Para os acionistas tudo, mas e para os bancários?

O
Brasil vive uma crise profunda já há alguns anos. O Produto Interno
Bruto (PIB) do País cresceu apenas 1% em 2017, sendo a primeira alta
após dois anos consecutivos de retração.

Falta
emprego para 27,7 milhões de brasileiros. Segundo o levantamento
trimestral divulgado pelo Instituto Brasileiro de Geografia e
Estatística (IBGE), são 13,7 milhões de desempregados, 6,2 milhões
de subocupados e 7,8 milhões de pessoas que poderiam trabalhar, mas
desistiram porque já não conseguem procurar emprego.
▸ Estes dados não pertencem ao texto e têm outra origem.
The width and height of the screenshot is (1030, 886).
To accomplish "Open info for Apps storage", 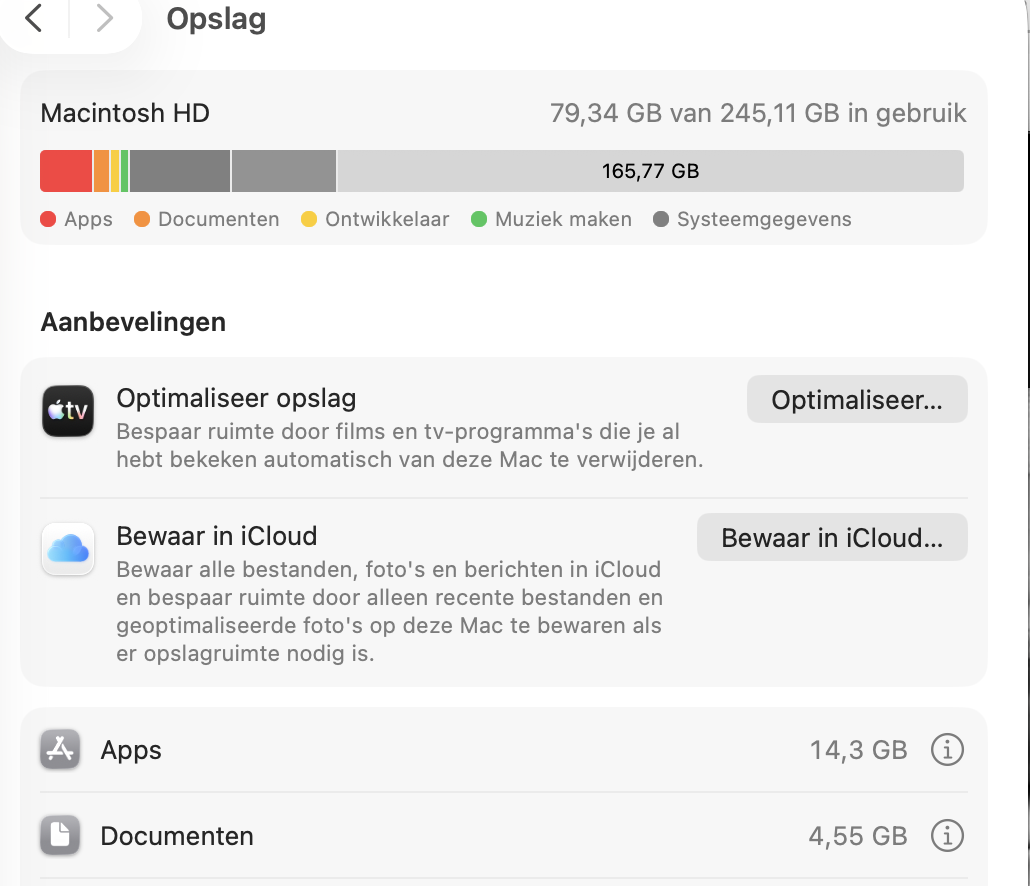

Assim, a taxa
de desemprego/subutilização da força de trabalho ficou em 24,7% no
primeiro trimestre de 2018, a maior da série histórica da Pesquisa
Nacional por Amostra de Domicílios-Contínua (Pnad), iniciada em
2012. O contingente de subutilizados também é o maior já
registrado pelo levantamento.

Nesse
cenário de caos, somente uns poucos ganham, e muito! Esse é o 1% da
população para quem nunca há crise. Pesquisa da Consultoria
Economatica indica que, nos últimos 12 meses, até julho, a média
de ganho dos acionistas, com dividendos e juros sobre capital
próprio, foi a maior desde 2010.

Por
lei, as empresas com ações na bolsa devem distribuir, no mínimo,
25% do lucro para os acionistas. No entanto, muitas delas, como as de
energia e instituições financeiras, distribuem mais. O Itaú
Unibanco, por exemplo, paga pelo menos 35% do lucro aos acionistas, e
este ano vai pagar ainda mais: um “superdividendo” de 70,6% do
lucro anual da instituição em 2017 (R$ 17,6 bilhões) – o maior
montante já distribuído em um ano por uma empresa brasileira de
capital aberto.

“Os
banqueiros obtêm vultosos ganhos massacrando as bancárias e os
bancários com metas abusivas. Contudo, nem sequer recompensam as
empregadas e empregados com a justa participação nos lucros e
reajustes dignos. Vem sendo assim em cinco rodadas de negociação da
Campanha 2018, nas quais até agora os banqueiros não apresentaram
nenhuma proposta concreta”, critica a presidenta do Sindicato dos
Bancários de Pernambuco, Suzineide Rodrigues.